RA for their part promise “new ways of fostering community that are more in line with the times and, most importantly, that are welcoming and inclusive to everyone.” For now, we can’t really fault them or credit them, not knowing what they have in mind or how it will work.
In the meantime, there are no shortage of ways of communicating with RA. Part of the challenge of a site today is the sheer magnitude of moderating all those social media channels. But note that all those channels are operated by large corporations, each of which sets the rules for how moderation works.
RA in the same editorial encourage readers to communicate with them on “Facebook, Twitter, Instagram and YouTube.” For the record, that’s:
Facebook, Inc.: California-based, publicly-traded corporation, 2.2 billion active users (01/18), established 2004.
Google, LLC: California-based, publicly-traded corporation. (YouTube LLC is the California-based subsidiary, established 2005).
Facebook… again.
and Twitter, California-based, publicly-traded corporation, 300+ million active users monthly, established 2006.
I don’t mean to implicate RA here – far from it. I started writing online (and in print) in the early 2000s. RA was established in 2001; CDM in 2004, publishing regularly starting early 2005. You can see the problem from the dates above: YouTube and Twitter didn’t even exist yet. Google had recently gotten into blogging with Blogger. Facebook existed but was still limited to campuses. Now the world has changed. And while this is a topic for a different article, I think it’s fair to implicate these large corporations for worsening the problem, by resisting moderation (especially human moderation), and emphasizing “engagement” in the interest of rapid growth and corporate profits. That “engagement” often translates to turning up noise and down signal.
I’ve certainly made major missteps running CDM (mostly single-handedly – mea culpa). I’ve failed at administering online forums – twice. I’ve had the site overrun with spam – numerous occasions – and even once compromised by a right-wing European group. (That was an interesting day.) I’ve screwed up on major social media sites, too.
Comments will continue here, but we’re fortunate to have built up a community here over 14 years. I know a lot of regular readers personally now. And this site is obviously on a much smaller scale than RA. I’ve stepped in when comments turned ugly. I believe firmly in moderation, and as I hope CDM does expand its community offerings some time in the future, that means designing moderation into it.
In fact, let me pause and say this – thank you. This site got its start partly thanks to what you’ve written in comments – your ideas, your corrections, heck, your copy editing, your constructive criticism, your tips. If anything, I think I owe it to the readers to find new ways of creating online community because you’ve demonstrated what that community can be. And if that’s because this site is small and niche, well, maybe there are some good things about small and niche.

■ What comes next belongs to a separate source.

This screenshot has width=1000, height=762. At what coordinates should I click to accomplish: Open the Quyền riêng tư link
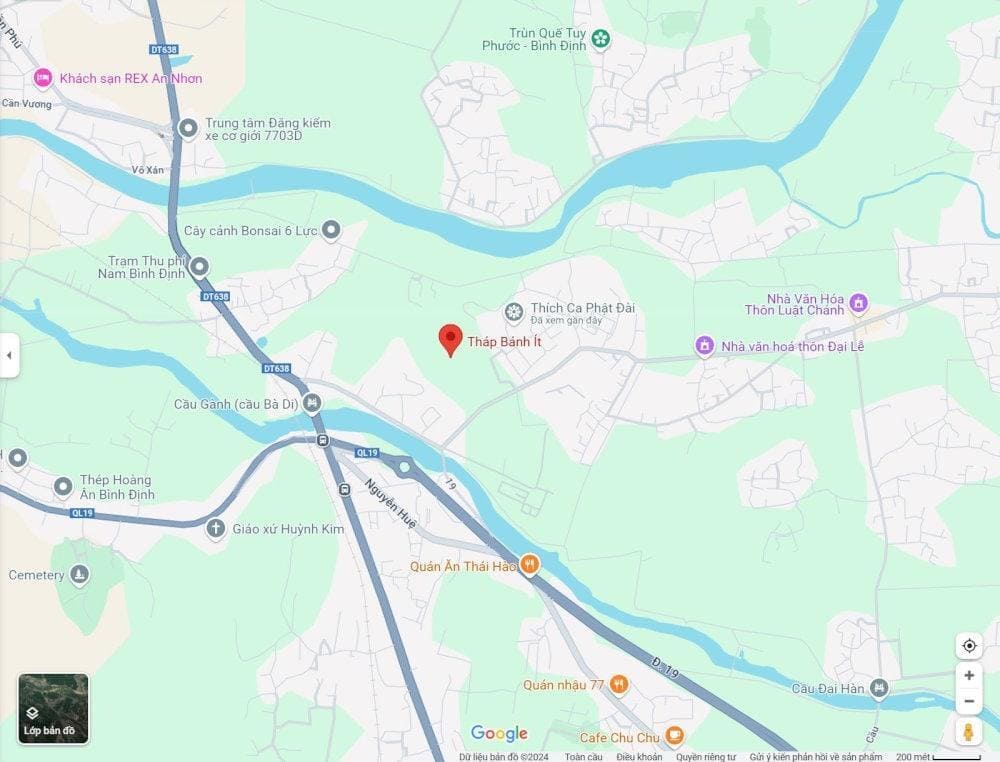coord(706,757)
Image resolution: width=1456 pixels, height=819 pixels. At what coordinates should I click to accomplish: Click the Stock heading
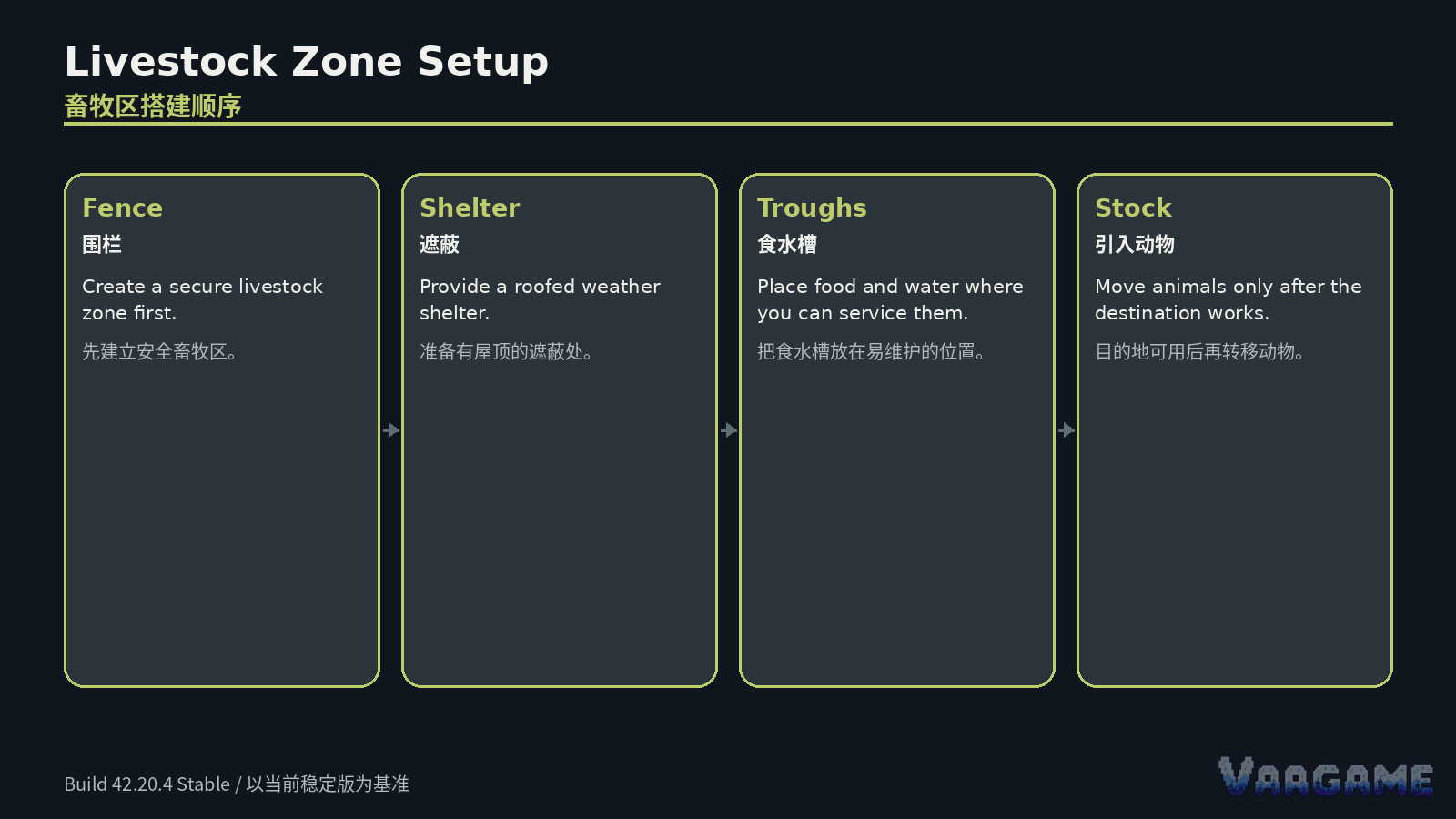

But this is about more than this site. I hope we can make a platform to start to discuss what online community can look like – technologically and culturally. This is surely as much a part of music technology today as a drum machine or a DAW. And it’s also been a place with arguably the least innovation, in a field dominated by those massive transnational information megacorporations that now dominate traffic on the Internet.
I’m glad to see RA comments go. But we all need to come together to create something better – and we can’t count on Silicon Valley to do it for us.
Worth reading:
Opinion: Why we’re closing comments
I welcome your … comments. Still open below. What should future discussion look like? And is there a place for comments on articles at least on smaller sites like this one? (Okay, selection bias there, but sound off!)
Try not to call me or anyone else names. Actually, me, I can take it – just not anyone else. Thanks.